Extracted data =>
####################
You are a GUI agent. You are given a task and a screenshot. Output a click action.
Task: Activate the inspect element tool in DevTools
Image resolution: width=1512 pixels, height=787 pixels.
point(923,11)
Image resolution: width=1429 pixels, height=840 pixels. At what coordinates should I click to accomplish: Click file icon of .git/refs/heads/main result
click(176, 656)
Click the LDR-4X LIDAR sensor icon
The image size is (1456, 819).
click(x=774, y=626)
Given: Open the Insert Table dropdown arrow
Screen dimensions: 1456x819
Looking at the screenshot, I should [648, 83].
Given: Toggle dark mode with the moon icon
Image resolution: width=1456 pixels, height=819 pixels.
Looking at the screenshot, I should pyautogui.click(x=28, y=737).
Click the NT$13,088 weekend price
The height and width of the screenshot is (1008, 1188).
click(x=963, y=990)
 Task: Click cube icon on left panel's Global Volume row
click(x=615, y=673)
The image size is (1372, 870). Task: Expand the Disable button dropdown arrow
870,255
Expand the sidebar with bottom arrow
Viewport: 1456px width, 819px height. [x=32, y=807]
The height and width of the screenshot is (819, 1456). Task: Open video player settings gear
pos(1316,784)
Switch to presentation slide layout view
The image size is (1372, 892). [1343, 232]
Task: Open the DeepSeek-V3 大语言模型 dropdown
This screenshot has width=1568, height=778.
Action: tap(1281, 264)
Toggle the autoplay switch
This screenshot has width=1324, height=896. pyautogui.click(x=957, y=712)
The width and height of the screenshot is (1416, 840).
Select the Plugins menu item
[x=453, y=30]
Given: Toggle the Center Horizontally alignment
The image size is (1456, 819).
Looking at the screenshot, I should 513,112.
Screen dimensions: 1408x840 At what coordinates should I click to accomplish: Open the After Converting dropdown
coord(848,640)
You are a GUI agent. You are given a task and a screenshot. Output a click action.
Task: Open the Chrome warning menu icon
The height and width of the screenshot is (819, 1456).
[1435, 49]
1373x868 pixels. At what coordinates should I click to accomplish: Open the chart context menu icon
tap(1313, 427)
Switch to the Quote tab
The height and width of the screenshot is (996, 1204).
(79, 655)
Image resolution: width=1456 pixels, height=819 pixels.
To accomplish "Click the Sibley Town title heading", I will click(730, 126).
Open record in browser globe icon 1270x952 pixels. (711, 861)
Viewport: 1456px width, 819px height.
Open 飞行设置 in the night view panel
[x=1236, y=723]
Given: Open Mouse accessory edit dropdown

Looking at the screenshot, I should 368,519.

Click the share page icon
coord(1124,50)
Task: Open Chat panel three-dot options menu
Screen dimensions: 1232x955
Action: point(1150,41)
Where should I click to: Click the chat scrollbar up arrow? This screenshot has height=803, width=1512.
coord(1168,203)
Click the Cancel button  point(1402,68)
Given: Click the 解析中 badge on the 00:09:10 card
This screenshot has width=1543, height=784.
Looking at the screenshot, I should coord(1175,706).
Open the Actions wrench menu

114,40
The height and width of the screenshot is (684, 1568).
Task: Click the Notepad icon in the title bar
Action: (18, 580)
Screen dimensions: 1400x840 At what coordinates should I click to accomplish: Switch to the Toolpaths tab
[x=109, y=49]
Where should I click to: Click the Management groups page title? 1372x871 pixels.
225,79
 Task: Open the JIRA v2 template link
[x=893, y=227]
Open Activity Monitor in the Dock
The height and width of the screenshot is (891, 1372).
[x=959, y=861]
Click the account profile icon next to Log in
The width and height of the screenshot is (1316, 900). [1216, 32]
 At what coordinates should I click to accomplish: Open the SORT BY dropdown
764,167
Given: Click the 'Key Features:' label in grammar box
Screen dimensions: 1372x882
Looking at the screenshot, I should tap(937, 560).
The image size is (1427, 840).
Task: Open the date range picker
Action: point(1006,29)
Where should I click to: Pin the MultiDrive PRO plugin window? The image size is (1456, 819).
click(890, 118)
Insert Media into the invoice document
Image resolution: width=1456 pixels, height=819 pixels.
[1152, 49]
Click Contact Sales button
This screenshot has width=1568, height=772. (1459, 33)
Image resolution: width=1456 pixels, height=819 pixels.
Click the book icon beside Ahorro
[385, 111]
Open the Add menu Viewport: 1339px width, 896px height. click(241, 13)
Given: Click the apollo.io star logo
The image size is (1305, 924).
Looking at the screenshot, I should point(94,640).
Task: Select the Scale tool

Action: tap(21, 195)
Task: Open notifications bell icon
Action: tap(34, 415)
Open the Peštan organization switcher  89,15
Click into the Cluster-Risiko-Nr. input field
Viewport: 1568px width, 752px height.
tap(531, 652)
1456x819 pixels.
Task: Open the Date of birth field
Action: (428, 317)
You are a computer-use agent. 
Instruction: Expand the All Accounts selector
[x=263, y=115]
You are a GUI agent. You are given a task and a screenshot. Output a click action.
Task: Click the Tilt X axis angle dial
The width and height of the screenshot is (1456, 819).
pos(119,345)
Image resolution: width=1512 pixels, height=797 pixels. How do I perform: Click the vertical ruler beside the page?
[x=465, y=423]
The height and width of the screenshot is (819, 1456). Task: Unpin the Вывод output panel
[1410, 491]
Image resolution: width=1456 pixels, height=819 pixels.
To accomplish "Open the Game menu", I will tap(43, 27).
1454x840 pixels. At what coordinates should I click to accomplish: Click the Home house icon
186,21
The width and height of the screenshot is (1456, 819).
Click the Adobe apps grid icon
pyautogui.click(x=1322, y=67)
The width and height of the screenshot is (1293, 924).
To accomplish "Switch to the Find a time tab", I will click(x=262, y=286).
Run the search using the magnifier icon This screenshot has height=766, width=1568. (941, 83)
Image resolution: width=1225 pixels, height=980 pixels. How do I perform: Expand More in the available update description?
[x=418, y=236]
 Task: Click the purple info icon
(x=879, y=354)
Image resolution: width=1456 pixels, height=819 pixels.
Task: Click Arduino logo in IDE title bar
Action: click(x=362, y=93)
####################
Task objective => Which lines in the records above hold the string "will"? Copy each of them.

Output of the exercise =>
To accomplish "Click the Sibley Town title heading", I will click(730, 126).
To accomplish "Open the Game menu", I will tap(43, 27).
To accomplish "Switch to the Find a time tab", I will click(x=262, y=286).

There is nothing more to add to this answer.